"""

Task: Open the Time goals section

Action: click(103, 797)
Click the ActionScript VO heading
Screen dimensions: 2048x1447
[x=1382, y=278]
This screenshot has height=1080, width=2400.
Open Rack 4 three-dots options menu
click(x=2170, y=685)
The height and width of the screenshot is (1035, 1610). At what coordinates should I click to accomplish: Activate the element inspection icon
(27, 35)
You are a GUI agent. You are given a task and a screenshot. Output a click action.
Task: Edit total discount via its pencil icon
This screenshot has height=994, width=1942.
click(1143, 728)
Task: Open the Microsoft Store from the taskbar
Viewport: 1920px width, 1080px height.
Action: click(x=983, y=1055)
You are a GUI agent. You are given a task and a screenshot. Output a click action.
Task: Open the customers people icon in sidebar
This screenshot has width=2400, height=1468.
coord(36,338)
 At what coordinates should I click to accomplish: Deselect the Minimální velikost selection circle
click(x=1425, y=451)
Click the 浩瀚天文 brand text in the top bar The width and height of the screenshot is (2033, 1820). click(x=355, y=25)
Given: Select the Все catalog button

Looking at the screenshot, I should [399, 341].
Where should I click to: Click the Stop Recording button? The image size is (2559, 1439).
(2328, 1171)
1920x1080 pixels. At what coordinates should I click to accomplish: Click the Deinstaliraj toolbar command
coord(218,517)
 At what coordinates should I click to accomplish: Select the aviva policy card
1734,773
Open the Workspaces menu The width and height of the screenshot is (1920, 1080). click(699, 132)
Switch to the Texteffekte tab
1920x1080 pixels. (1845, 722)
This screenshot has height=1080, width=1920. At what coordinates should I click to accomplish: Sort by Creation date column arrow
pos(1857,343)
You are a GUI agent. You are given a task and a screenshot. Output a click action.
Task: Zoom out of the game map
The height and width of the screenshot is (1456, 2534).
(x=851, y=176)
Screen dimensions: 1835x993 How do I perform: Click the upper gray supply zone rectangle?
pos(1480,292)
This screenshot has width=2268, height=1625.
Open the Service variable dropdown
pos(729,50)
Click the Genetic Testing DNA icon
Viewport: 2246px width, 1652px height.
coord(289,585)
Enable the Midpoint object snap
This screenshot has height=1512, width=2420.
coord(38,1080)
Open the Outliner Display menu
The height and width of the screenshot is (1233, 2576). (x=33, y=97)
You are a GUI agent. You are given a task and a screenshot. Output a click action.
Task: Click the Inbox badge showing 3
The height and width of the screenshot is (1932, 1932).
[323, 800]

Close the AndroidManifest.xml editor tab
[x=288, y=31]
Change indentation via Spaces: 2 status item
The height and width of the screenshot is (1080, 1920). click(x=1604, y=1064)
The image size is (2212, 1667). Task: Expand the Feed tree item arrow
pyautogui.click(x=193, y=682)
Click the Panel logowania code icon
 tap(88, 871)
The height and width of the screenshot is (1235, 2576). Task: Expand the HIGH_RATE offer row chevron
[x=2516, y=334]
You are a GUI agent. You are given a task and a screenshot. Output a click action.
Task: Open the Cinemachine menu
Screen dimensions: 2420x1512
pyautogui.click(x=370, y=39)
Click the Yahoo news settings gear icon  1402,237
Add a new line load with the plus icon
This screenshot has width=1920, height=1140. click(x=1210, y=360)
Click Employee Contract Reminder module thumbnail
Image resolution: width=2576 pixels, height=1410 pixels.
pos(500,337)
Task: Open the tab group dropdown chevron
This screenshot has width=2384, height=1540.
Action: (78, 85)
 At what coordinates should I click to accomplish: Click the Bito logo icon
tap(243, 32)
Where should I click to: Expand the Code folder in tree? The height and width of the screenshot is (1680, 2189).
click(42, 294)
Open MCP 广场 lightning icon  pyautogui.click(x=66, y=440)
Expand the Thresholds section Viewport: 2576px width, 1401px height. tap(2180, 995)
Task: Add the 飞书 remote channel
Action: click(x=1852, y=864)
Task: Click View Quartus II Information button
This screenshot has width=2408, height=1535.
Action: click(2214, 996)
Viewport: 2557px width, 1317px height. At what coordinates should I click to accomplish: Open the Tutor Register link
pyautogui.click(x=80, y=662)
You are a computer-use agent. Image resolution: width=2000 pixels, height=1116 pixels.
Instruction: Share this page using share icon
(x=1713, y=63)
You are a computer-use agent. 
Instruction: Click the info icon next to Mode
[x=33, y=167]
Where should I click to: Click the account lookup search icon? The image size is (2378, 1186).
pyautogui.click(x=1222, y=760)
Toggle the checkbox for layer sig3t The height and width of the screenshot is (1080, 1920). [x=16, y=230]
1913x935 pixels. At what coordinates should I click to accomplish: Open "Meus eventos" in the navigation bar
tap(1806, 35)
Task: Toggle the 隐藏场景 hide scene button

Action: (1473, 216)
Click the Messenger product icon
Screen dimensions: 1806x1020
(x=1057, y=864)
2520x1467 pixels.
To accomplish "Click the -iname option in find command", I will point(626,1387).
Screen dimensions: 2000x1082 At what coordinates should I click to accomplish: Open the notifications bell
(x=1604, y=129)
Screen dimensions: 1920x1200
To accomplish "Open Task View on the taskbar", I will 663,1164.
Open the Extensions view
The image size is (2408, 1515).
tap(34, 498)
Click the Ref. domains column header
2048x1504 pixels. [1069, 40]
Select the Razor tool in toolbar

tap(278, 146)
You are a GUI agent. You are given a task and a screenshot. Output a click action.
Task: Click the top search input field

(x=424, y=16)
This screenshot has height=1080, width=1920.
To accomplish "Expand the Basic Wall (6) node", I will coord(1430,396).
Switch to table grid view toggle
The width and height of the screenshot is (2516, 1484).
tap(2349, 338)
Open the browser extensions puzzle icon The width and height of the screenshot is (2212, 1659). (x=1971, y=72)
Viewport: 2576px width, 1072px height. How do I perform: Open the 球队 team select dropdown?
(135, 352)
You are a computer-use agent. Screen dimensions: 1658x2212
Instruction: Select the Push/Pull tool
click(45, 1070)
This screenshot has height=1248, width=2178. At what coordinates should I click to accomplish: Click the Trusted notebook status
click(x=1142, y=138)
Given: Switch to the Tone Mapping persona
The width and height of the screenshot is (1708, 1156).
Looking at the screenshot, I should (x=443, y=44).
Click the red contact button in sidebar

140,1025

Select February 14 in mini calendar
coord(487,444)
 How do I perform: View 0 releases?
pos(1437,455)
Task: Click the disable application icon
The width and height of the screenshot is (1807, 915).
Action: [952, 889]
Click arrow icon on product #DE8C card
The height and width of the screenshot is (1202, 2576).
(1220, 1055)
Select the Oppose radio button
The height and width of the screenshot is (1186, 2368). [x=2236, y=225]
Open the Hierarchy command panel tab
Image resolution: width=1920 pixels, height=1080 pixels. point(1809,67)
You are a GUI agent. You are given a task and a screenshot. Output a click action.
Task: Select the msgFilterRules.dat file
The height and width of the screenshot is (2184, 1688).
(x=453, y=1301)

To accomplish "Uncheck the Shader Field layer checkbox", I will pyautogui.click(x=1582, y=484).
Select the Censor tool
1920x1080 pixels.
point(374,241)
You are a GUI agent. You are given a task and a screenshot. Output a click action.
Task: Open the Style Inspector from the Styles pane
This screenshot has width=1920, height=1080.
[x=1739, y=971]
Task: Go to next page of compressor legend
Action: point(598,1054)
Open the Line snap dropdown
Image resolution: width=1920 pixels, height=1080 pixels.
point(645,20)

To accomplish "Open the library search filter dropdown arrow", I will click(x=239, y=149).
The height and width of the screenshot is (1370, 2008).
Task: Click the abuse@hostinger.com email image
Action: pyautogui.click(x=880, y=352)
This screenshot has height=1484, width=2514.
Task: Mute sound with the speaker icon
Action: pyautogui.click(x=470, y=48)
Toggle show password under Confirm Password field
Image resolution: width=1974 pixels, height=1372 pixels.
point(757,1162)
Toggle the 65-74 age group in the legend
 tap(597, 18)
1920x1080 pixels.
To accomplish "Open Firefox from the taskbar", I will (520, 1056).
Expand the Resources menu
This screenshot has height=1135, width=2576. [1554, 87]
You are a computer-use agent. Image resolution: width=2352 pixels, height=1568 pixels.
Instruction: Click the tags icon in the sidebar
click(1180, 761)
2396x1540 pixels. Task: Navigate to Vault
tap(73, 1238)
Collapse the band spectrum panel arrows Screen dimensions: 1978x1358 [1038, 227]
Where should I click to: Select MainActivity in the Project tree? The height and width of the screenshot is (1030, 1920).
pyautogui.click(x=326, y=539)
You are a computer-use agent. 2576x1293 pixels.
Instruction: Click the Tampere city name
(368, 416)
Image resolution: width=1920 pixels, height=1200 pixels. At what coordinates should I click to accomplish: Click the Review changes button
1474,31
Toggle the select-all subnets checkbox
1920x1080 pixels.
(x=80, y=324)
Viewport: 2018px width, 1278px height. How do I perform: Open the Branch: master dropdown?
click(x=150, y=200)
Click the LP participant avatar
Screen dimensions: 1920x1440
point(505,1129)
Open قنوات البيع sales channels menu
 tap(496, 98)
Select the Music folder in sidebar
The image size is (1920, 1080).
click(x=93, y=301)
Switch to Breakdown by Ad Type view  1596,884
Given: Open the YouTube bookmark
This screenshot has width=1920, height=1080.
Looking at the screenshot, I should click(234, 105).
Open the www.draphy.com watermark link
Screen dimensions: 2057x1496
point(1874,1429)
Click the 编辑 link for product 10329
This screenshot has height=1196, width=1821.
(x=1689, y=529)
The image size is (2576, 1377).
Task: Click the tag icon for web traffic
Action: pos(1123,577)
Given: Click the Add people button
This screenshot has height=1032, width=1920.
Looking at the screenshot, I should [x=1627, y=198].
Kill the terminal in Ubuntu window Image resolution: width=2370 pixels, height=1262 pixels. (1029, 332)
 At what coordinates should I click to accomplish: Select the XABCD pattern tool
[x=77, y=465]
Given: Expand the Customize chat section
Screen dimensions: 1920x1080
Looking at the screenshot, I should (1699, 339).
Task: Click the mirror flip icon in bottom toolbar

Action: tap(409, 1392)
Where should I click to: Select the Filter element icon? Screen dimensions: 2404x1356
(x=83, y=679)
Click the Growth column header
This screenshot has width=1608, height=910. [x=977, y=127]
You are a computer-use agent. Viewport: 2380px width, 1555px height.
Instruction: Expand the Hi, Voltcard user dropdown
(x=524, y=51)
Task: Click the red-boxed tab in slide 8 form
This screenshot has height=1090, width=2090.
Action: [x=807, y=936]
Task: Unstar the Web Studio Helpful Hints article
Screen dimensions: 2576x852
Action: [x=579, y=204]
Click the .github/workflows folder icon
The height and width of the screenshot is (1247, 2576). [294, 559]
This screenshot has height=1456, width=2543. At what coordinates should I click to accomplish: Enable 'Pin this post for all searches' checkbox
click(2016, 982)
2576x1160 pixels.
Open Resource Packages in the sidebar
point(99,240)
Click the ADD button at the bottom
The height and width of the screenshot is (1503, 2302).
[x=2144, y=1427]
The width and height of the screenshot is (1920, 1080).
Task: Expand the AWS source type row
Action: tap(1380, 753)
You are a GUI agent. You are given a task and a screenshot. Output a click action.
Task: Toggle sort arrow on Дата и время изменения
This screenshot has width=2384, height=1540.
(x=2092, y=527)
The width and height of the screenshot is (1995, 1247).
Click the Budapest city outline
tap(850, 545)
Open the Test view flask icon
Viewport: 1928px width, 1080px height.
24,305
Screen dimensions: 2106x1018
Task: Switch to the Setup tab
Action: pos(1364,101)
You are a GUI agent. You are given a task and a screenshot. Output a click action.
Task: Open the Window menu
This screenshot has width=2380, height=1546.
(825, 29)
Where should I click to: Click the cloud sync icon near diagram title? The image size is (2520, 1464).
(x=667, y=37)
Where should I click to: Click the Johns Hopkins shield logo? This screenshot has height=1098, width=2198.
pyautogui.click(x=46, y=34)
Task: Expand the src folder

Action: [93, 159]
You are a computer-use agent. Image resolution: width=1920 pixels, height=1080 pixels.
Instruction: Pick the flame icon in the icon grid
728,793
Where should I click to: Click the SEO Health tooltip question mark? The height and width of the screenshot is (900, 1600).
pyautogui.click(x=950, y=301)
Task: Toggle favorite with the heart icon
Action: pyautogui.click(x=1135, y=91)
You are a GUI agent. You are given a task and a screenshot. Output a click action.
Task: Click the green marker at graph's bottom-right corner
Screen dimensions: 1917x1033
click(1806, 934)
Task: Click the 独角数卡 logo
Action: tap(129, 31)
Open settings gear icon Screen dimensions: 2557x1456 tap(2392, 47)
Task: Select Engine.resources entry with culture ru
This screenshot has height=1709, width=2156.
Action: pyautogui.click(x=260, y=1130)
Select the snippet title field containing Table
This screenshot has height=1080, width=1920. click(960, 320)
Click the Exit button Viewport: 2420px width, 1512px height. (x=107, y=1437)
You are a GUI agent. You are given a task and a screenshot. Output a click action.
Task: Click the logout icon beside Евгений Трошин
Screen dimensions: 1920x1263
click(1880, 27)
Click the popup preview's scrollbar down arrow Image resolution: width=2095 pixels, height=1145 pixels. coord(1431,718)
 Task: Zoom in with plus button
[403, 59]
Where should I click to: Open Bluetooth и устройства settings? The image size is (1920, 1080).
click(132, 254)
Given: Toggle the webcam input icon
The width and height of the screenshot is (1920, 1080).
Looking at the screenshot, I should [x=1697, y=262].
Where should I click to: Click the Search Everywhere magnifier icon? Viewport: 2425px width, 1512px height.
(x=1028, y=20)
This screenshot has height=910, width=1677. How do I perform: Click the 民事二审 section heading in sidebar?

"""

▶ **Goal of the exercise**
Report back each line of the entries that holds the string "taskbar".

▶ **Output of the exercise**
Task: Open the Microsoft Store from the taskbar
To accomplish "Open Task View on the taskbar", I will 663,1164.
To accomplish "Open Firefox from the taskbar", I will (520, 1056).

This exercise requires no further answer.